▸ **Selected extract**:
════════════════
# 1/72nd Scale Dacian Army - Blog



## MadCap Romanian (Oct 29, 2005)

Hi guys! 

This thread will be an ongoing blog of my little 1/72nd scale Dacian Army Paint-up.

The Dacians were the original Romanians that lived at the time of the Roman Empire under Trajan.

The company "HAT" made these figures as well as Thracians, which can also be fielded in the Dacian Army. 

Currently, I have 2 boxes of Dacians and 1 box of Thracians. That's 144 figures. 

I haven't got into the Thracians yet, but here come the Dacians!
















The Standard Bearer - Only one completely painted so far.









The remaining army - Wide Screen









Heavy Weapons









The Archers










The remaining Standard Bearers.

More Pictures to come! :wave:


----------



## MadCap Romanian (Oct 29, 2005)

I'm going to be doing a "Learn to Paint and Play" session at my store. I've already put some signs up in the window. It's going to be free and will show kids how to paint these little 1/72 figures. If they paint a few, then hopefully they will buy more and paint their own armies. Hopefully this new idea of mine won't bomb.

Onto some new pics : 

















The completed Heavy Weapons figures. 
Here's one of each pose, front and back.


















Here's the painted army (So Far) on the Pizza box. I discovered that if the figures hit one another, the paint chips off the plastic. This way of displaying them prevents them from touching one another. Eventually, I'll get a box and line it with cloth for them.


----------



## MadCap Romanian (Oct 29, 2005)

Here's the archer.


----------



## MadCap Romanian (Oct 29, 2005)

The ever growing army. Warriors were painted blue. More detail to come!
════════════════
▸ **Collected material**:
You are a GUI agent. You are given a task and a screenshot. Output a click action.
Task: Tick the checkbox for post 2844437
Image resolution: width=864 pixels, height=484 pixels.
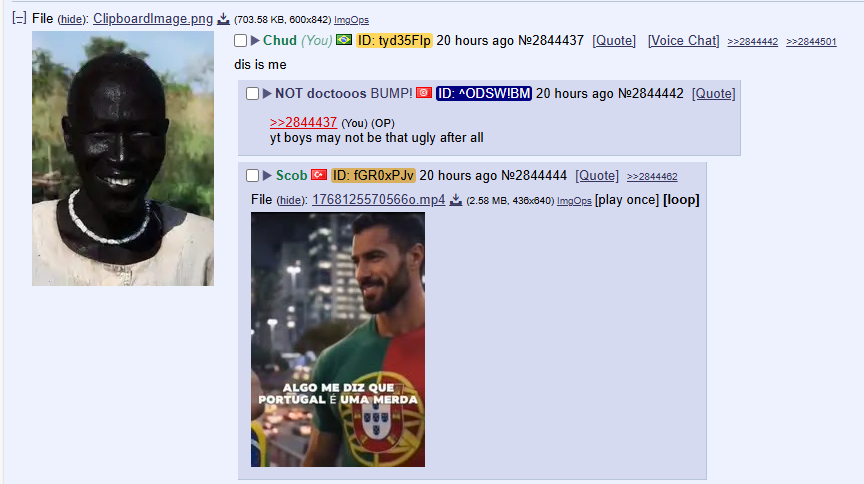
════════════════
▸ **Problem details**: Print the part of the Dacian army blog starting with "This thread will" and going on through "the Dacian Army.", word for word. The material is unrelated to the blog post about the Dacian army.

▸ **The response**:
This thread will be an ongoing blog of my little 1/72nd scale Dacian Army Paint-up.

The Dacians were the original Romanians that lived at the time of the Roman Empire under Trajan.

The company "HAT" made these figures as well as Thracians, which can also be fielded in the Dacian Army.